That is my understanding, too. What would happen if he were to somehow get the property back (not like I’m planning on it, but he may ask). It couldn’t somehow be converted to an investment property b/c he gets the house back and is not living in it?
I’ve run across an owner who liked my idea of lease purchasing his home, but he’s worried what would happen if I don’t exercise my option during the multi-year lease term b/c he owns his $300k home free and clear (very nice!).
I said ‘I think there is a way we can get around that’ and mentioned a contract for deed scenario (the whole idea of him ‘financing’ the sale of the home scared him).

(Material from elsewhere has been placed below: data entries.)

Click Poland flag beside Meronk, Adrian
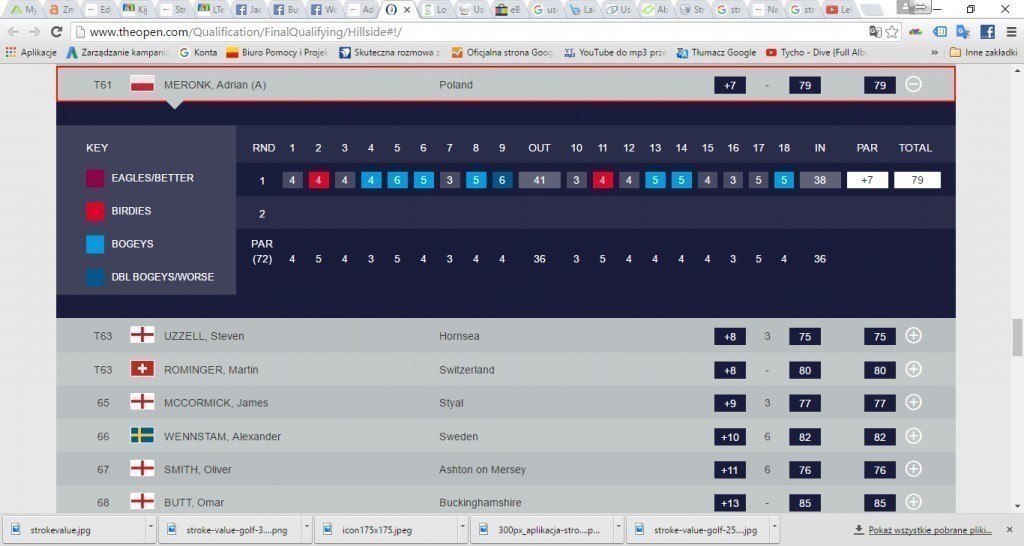This screenshot has width=1024, height=546. [x=142, y=85]
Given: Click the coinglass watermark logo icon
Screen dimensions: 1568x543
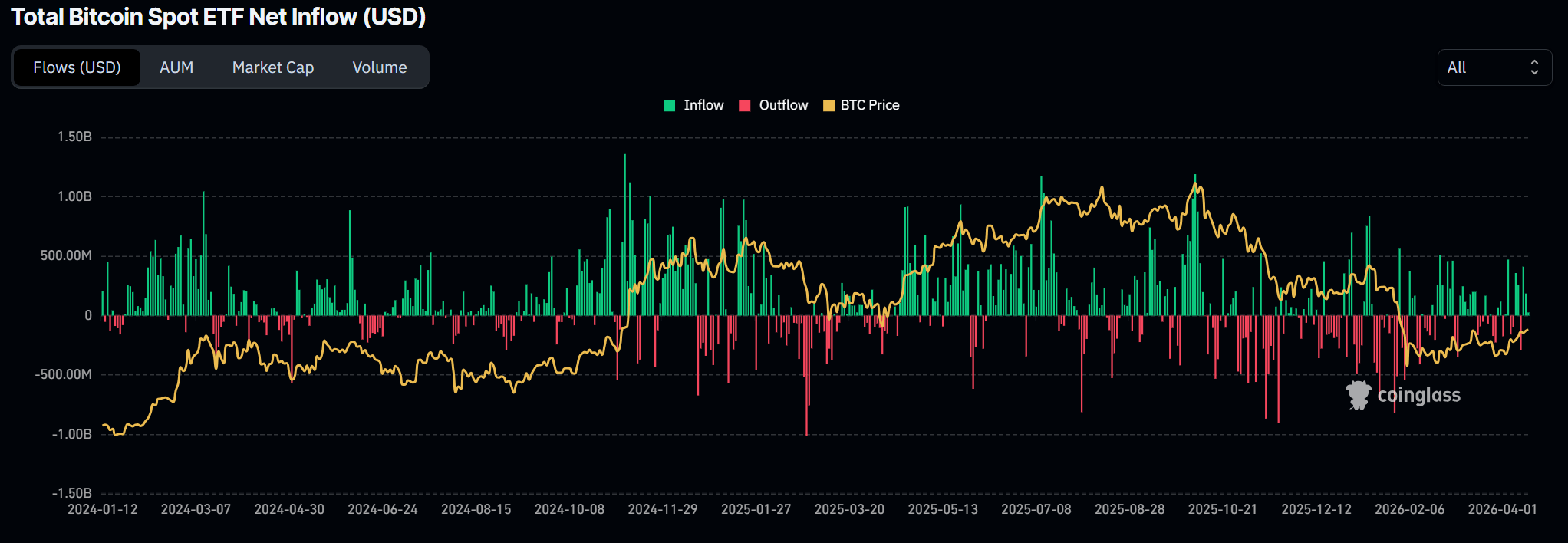Looking at the screenshot, I should (x=1358, y=395).
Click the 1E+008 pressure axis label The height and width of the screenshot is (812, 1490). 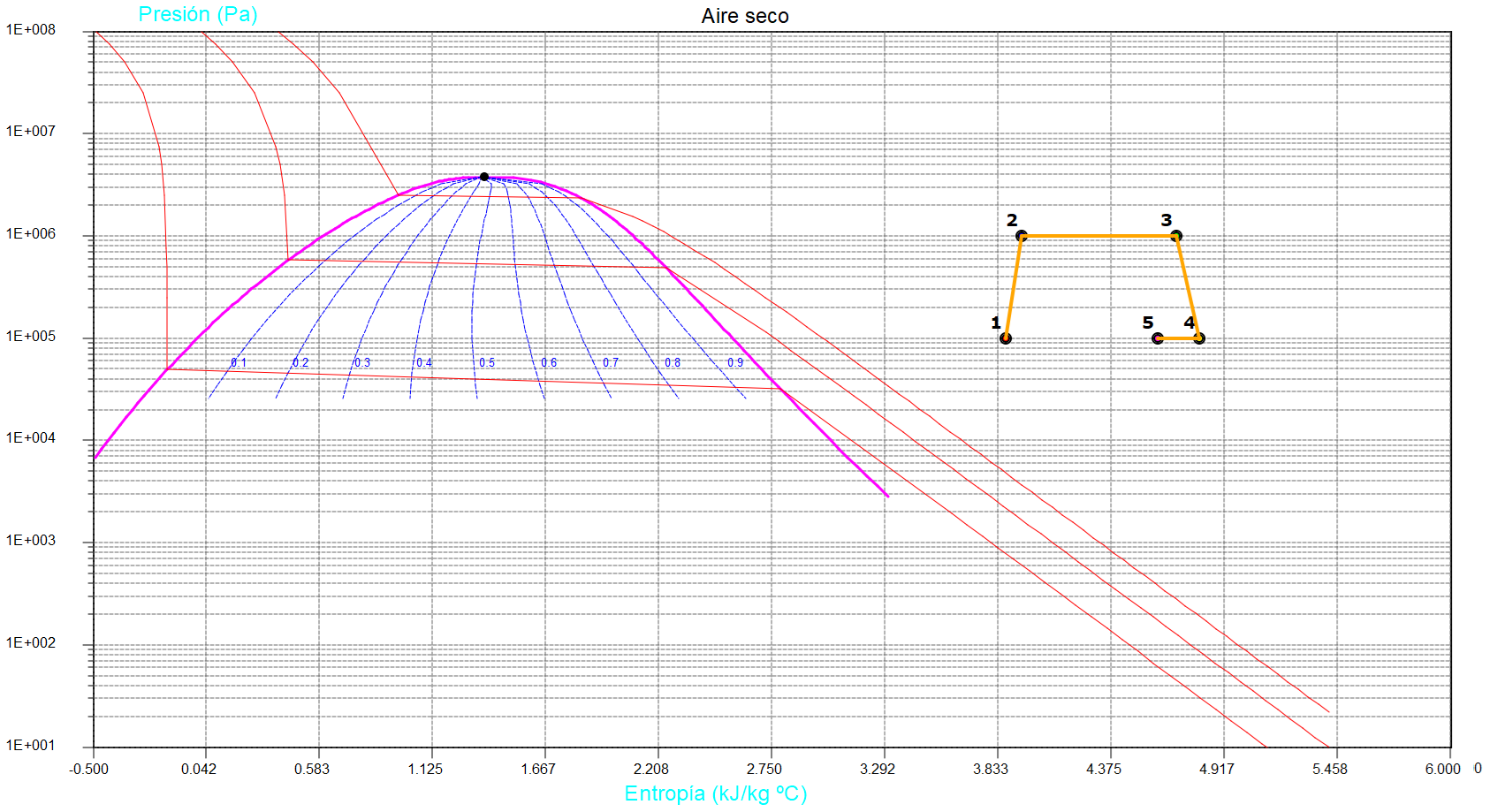click(x=31, y=30)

I just want to make sure that a contract for deed is considered an immediate sale by the IRS, allowing him to avoid the tax consequences of ‘accidentally’ becoming an investment property. Is this the case?
Are there any tax related pitfalls for the seller if I don’t come up with the funds at the end of the contract for deed ‘balloon’? (Just trying to have some answers to possible questions.)
Re: Contract for Deed and Homeowners $250k/$500k Tax Avoidance - Posted by Rick V
Posted by Rick V on December 17, 1999 at 21:21:13:
If this home qualifies for the exclusion for sale of his principal residence, then he can sell it to you free of capital gains tax on an installment contract. Selling on an installment contract would not convert a personal residence into an investment property.
Of course the interest income would still be taxable to him as he receives it each year.
I’m no “bean counter” (Just kidding) or tax practitioner but My understading is that a sale of a property done using a contract for deed, land contract, agreement for deed, installment land contract, (take your pick)etc. would be treated as installment sale by the IRS and as such the tax reporting requirements would be similar. He will report the interest and principal on the “contract” as he receives them each year. As long as he is not consider a “dealer” in real estate , He will not pay tax on the full sales price gain. He will pay that tax over time as the payments are collected.
If you want to appease him then negotiate a balloon payment into the contract where you must pay him off by refinacing this contract for deed. If you don’t perform that may trigger a tax event. However I’m not sure how a repoesession by a seller who previously sold a property and financed it would be treated.